• _課題_
ジオイド高の解説文の「現場でGNSS測量を行ってい」から「度アップに役立ててください!」までを、「標高」を「海抜」に差し替えて書き直せ。

• _本文の抜粋_

--------------------

現場でGNSS測量を行っていて、「ジオイド高って何?」と首をかしげた経験はありませんか?

高さを測る際に突然出てくる専門用語に戸惑い、「いつもの標高と何が違うの?」と不安になる方も多いでしょう。実はこのジオイド高は、正確な高さ(標高)を得るために欠かせない重要な基準なのです。

本記事では、建設・土木・測量の実務者向けに、ジオイドやジオイド高とは何かをわかりやすく解説します。標高との違いや重要性、そして実務でどのように扱うかを基礎から押さえていきましょう。正しい高さ基準の理解を深め、測量精度アップに役立ててください!

ジオイドとは?

--------------------

• _利用できるデータ_
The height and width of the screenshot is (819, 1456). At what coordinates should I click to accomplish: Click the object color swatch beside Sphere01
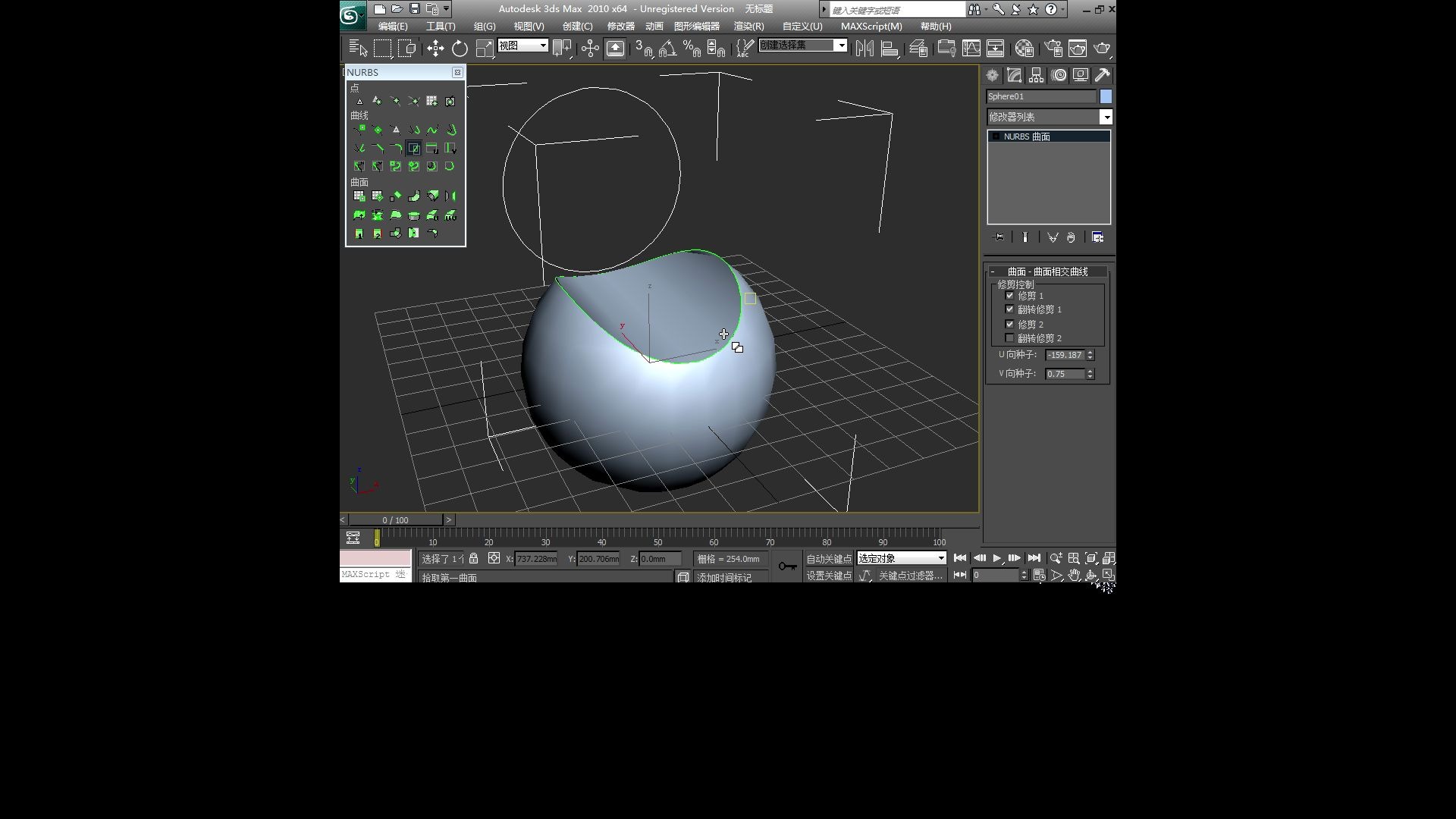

--------------------

• _完成した解答_
現場でGNSS測量を行っていて、「ジオイド高って何?」と首をかしげた経験はありませんか?

高さを測る際に突然出てくる専門用語に戸惑い、「いつもの海抜と何が違うの?」と不安になる方も多いでしょう。実はこのジオイド高は、正確な高さ(海抜)を得るために欠かせない重要な基準なのです。

本記事では、建設・土木・測量の実務者向けに、ジオイドやジオイド高とは何かをわかりやすく解説します。海抜との違いや重要性、そして実務でどのように扱うかを基礎から押さえていきましょう。正しい高さ基準の理解を深め、測量精度アップに役立ててください!